The District Court of Appeal of the State of Florida, Fifth District, recently affirmed a final judgment of foreclosure in favor of a mortgagee, holding that:

a) the trial court did not abuse its discretion in determining that the bank’s witness was competent to testify about and in admitting the prior servicer’s loan history records into evidence;

b) the default letter was not defective because it substantially complied with paragraph 22 of the mortgage; and

c) the borrowers failed to present competent evidence that the loan was subject to Federal Housing Administration (FHA) regulations governing the servicing of federally insured loans.

A copy of the opinion in Diaz v.
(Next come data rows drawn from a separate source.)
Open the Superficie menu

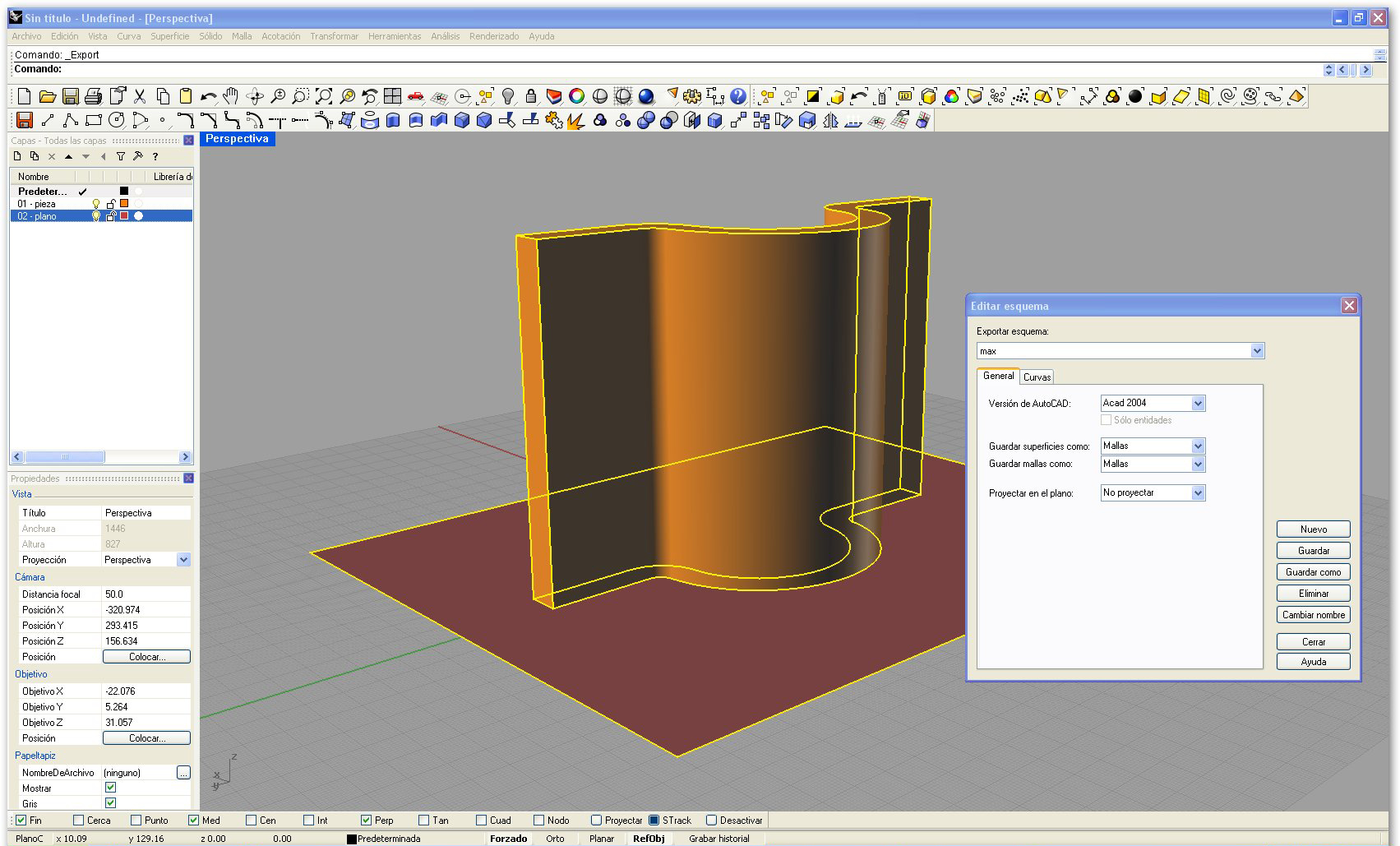pos(169,36)
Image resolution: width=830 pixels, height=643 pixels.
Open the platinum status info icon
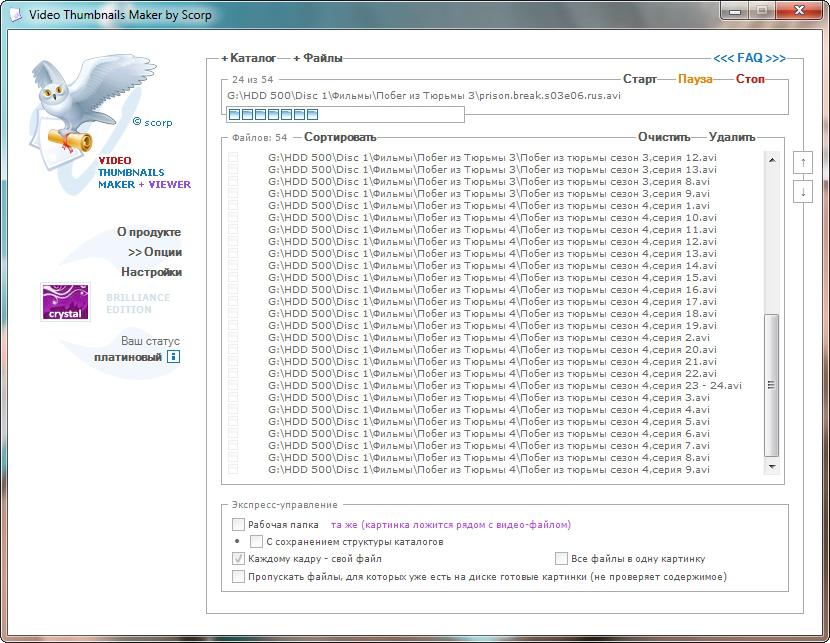(173, 357)
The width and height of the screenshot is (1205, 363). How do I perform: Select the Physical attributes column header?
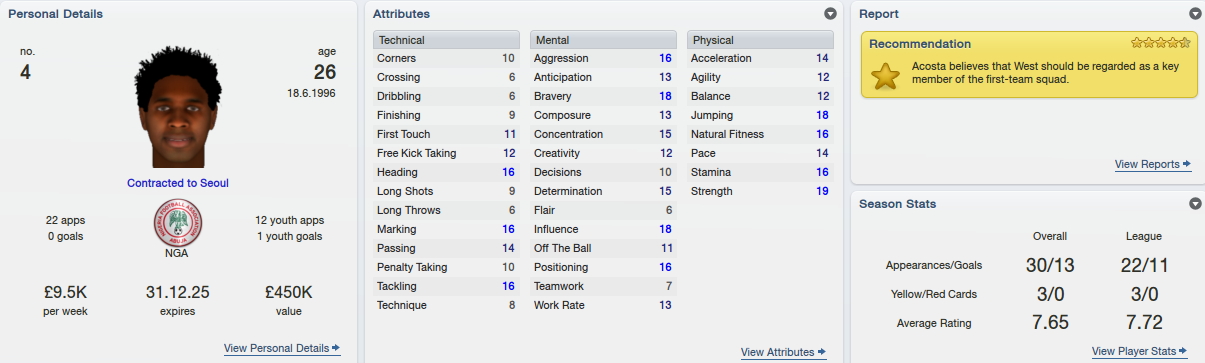click(761, 40)
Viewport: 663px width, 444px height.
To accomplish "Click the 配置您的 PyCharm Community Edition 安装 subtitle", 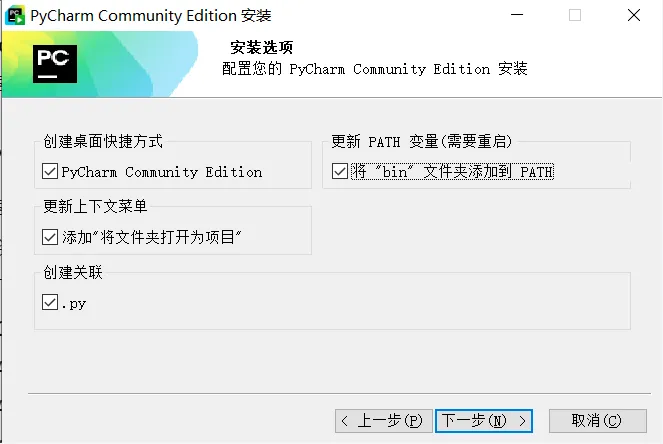I will [x=375, y=69].
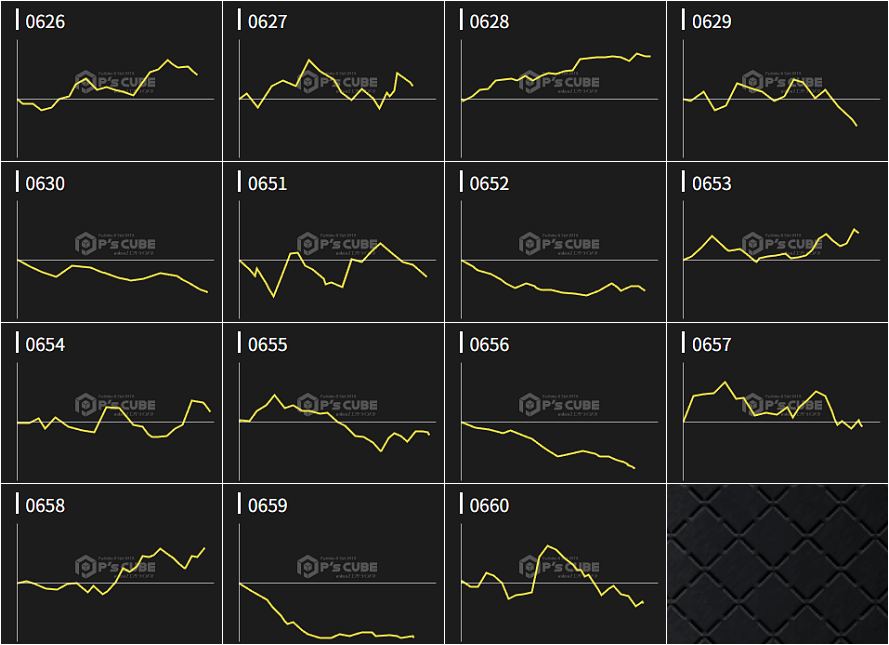Click the 0654 number label
The height and width of the screenshot is (645, 889).
(x=45, y=345)
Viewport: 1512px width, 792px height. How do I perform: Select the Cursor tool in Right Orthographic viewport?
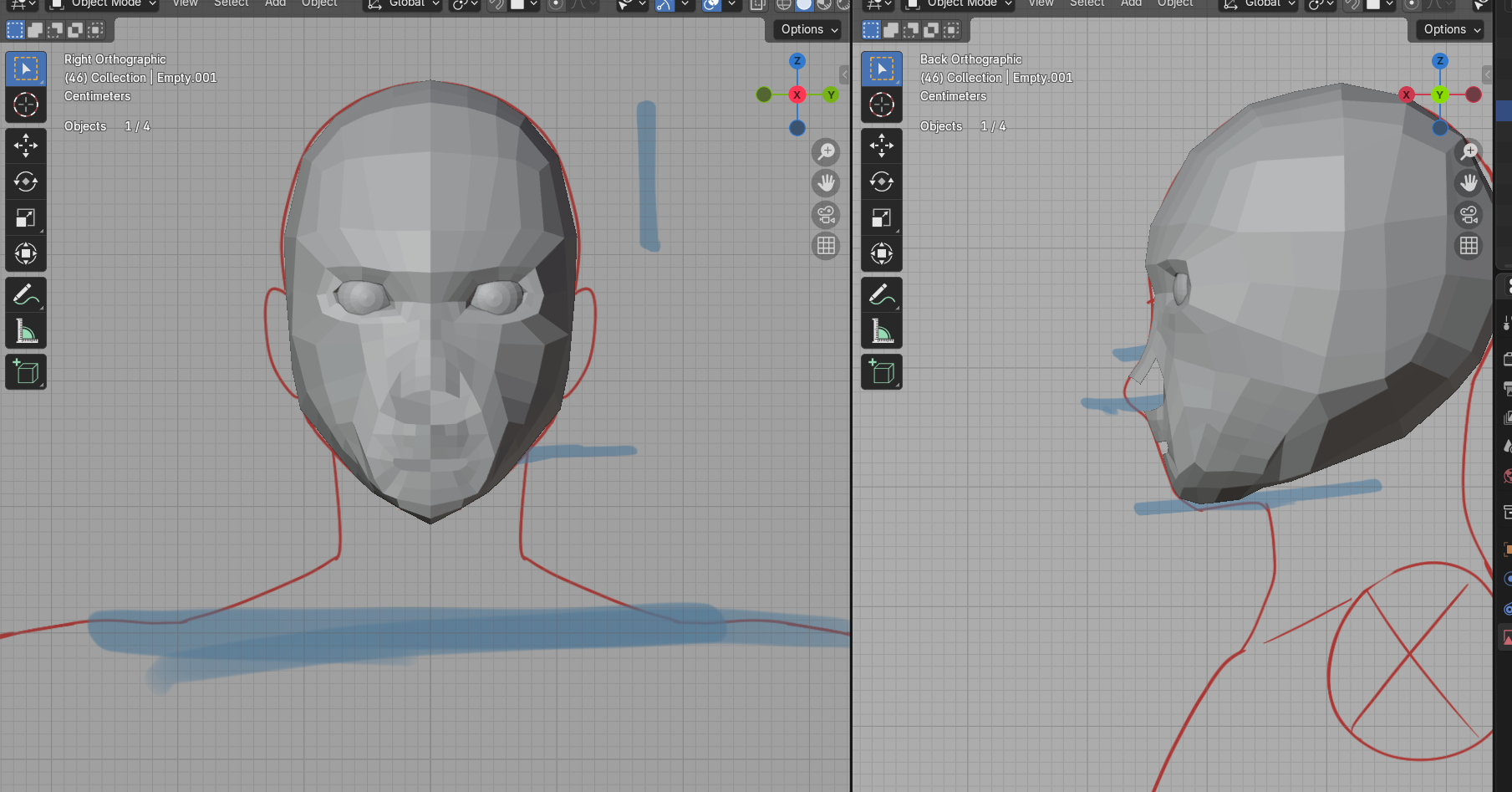coord(26,105)
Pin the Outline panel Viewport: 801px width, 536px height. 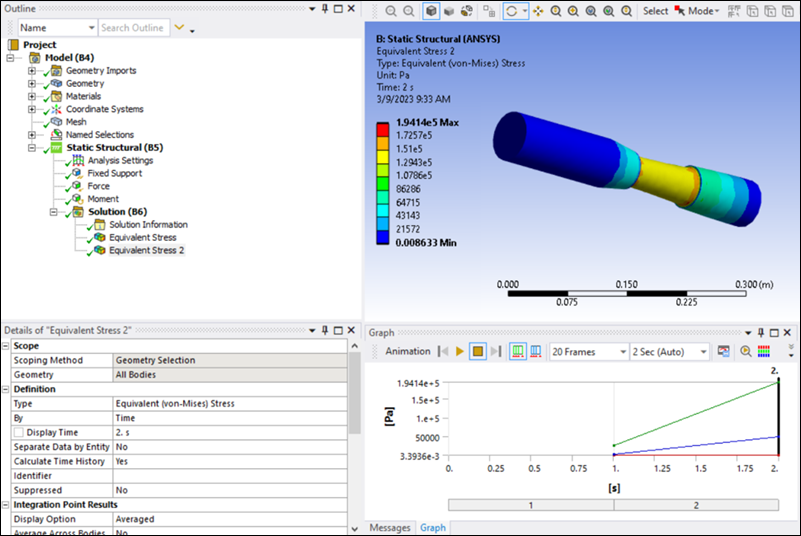pos(324,8)
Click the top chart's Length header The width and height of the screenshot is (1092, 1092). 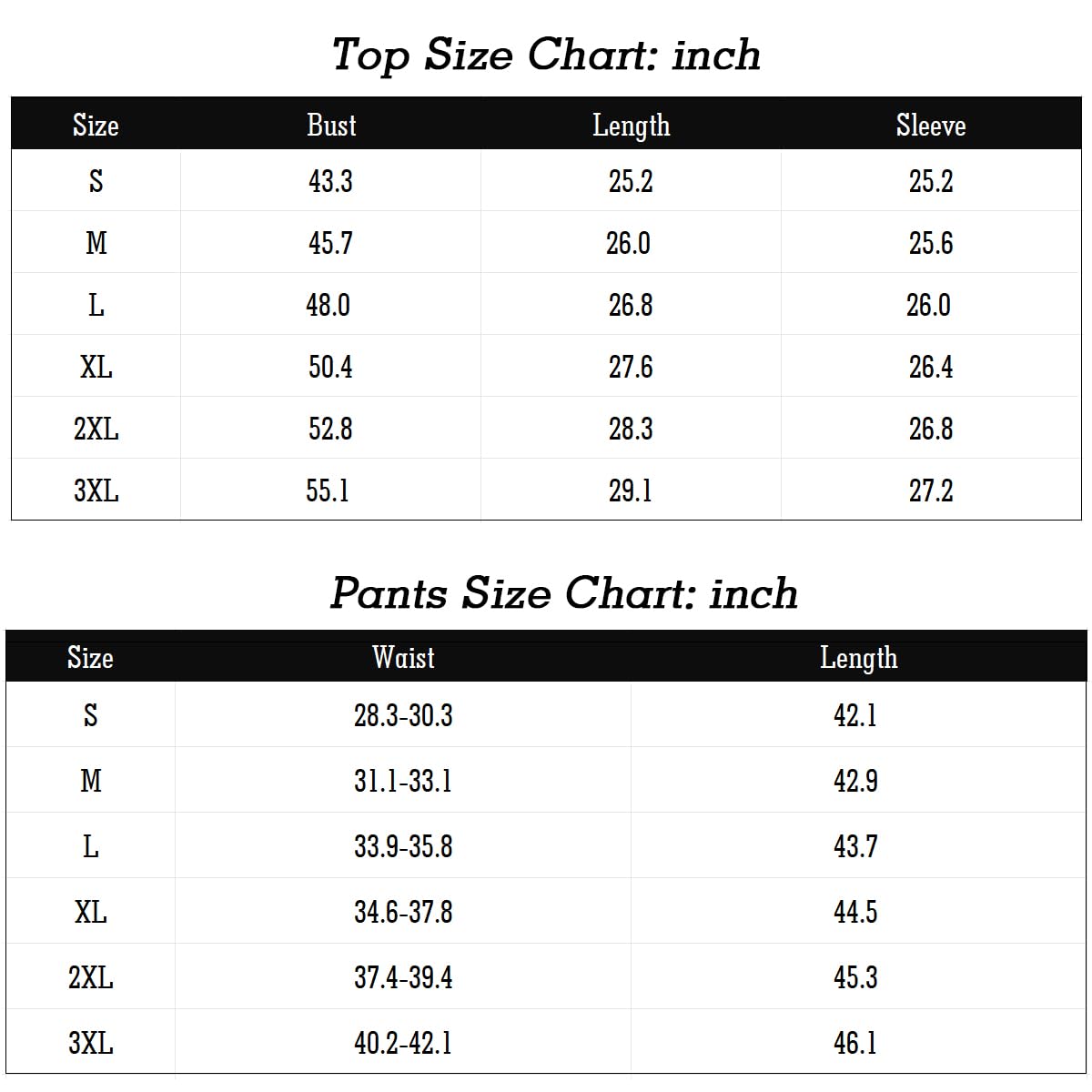[631, 125]
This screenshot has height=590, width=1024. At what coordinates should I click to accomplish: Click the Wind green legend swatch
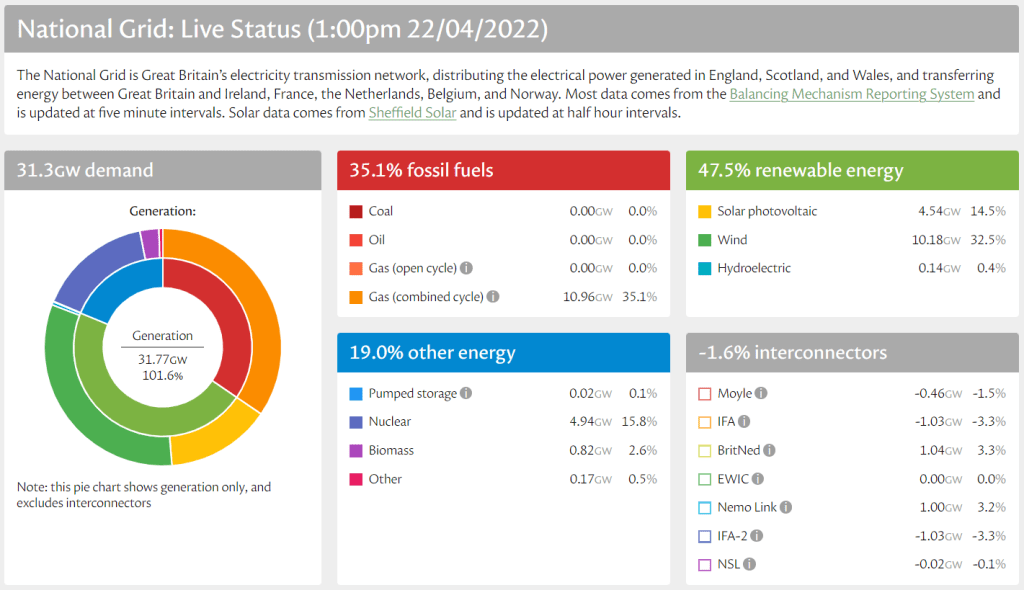704,240
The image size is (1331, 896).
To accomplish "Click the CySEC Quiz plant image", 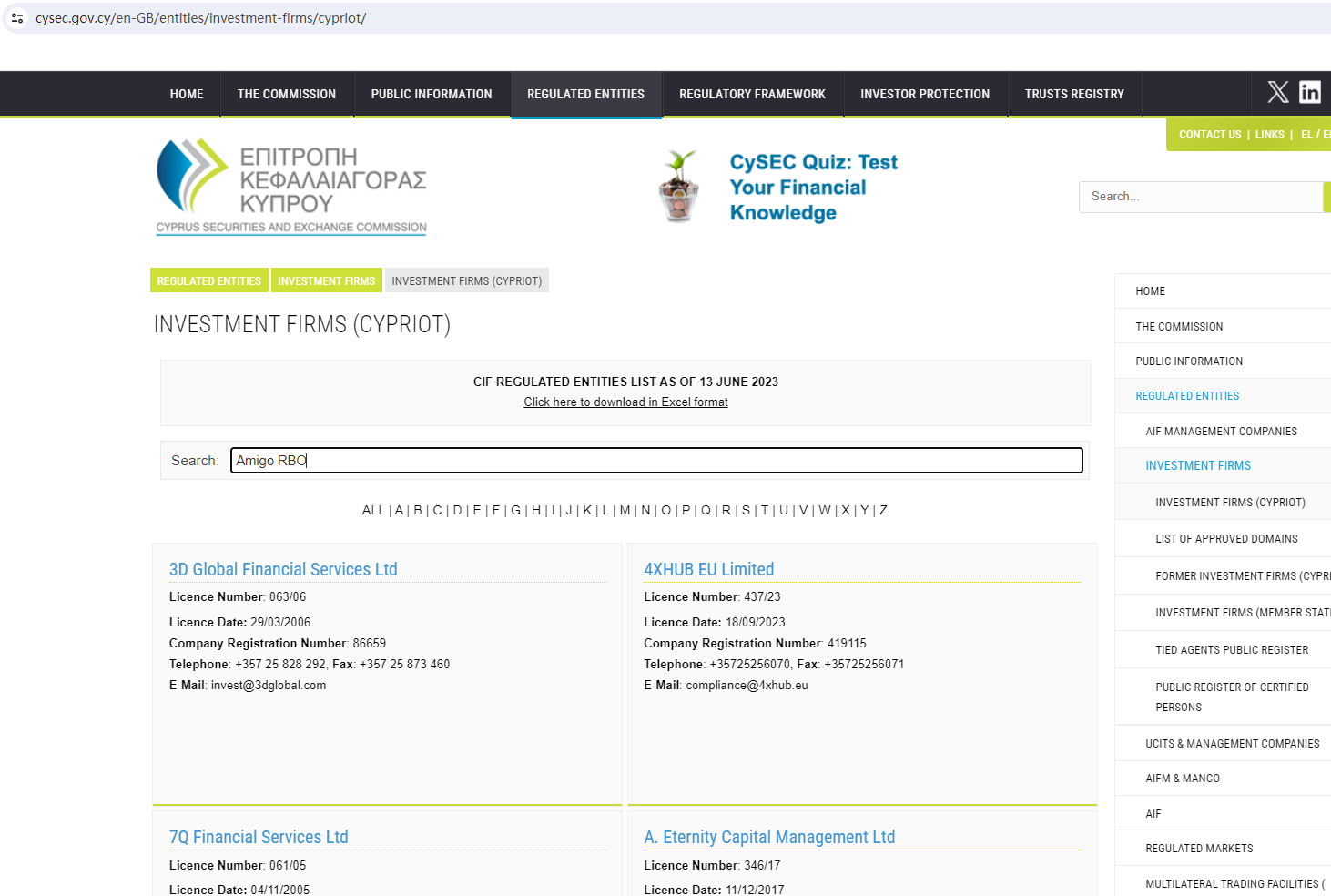I will [679, 187].
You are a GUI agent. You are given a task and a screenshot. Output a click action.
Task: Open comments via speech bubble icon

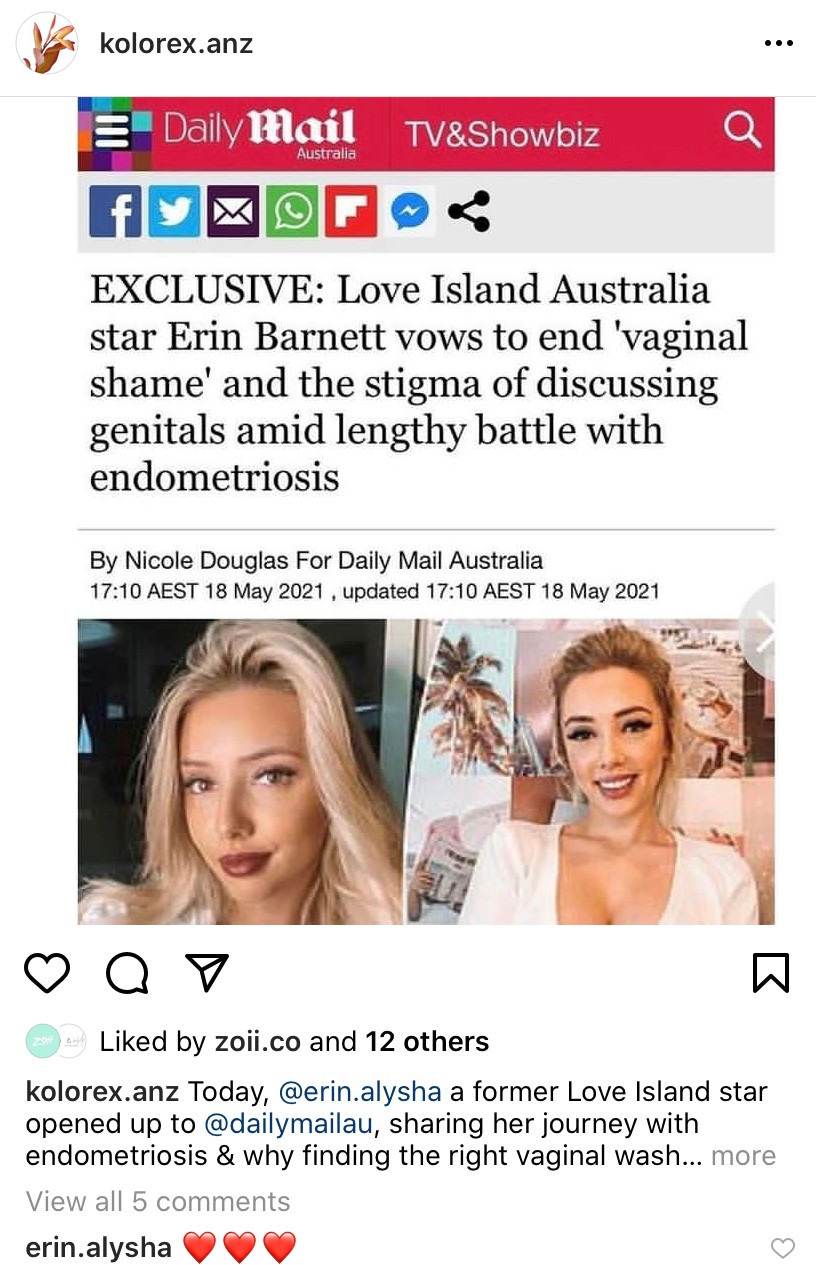click(x=127, y=972)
Wells Fargo Bank is available at:  Link to Opinion.

The borrowers obtained a loan for $167,200 in 2008.  They defaulted by failing to pay the installment due Oct. 1, 2011 under the note.  The mortgagee sent them a default letter pursuant to paragraph 22 of the mortgage.  The borrowers failed to reinstate the loan and the mortgagee sued to foreclose the mortgage in January 2013.

At trial, the mortgagee presented one witness, a veteran employee who “testified as to her familiarity with the manner in which [the servicer] creates, stores, and maintains its business records [as well as] her familiarity with [the servicer’s] boarding process when it receives loan history data from a prior servicer of the loan and how that data is then converted and entered into [the servicer’s] system.”

The borrowers objected to the admission of the loan history into evidence on the basis that the mortgagee’s witness lacked personal knowledge of any records created before the servicer’s merger with the original lender. The trial court overruled the objection and admitted the loan history into evidence and entered a final judgment of foreclosure against the borrowers, from which they appealed.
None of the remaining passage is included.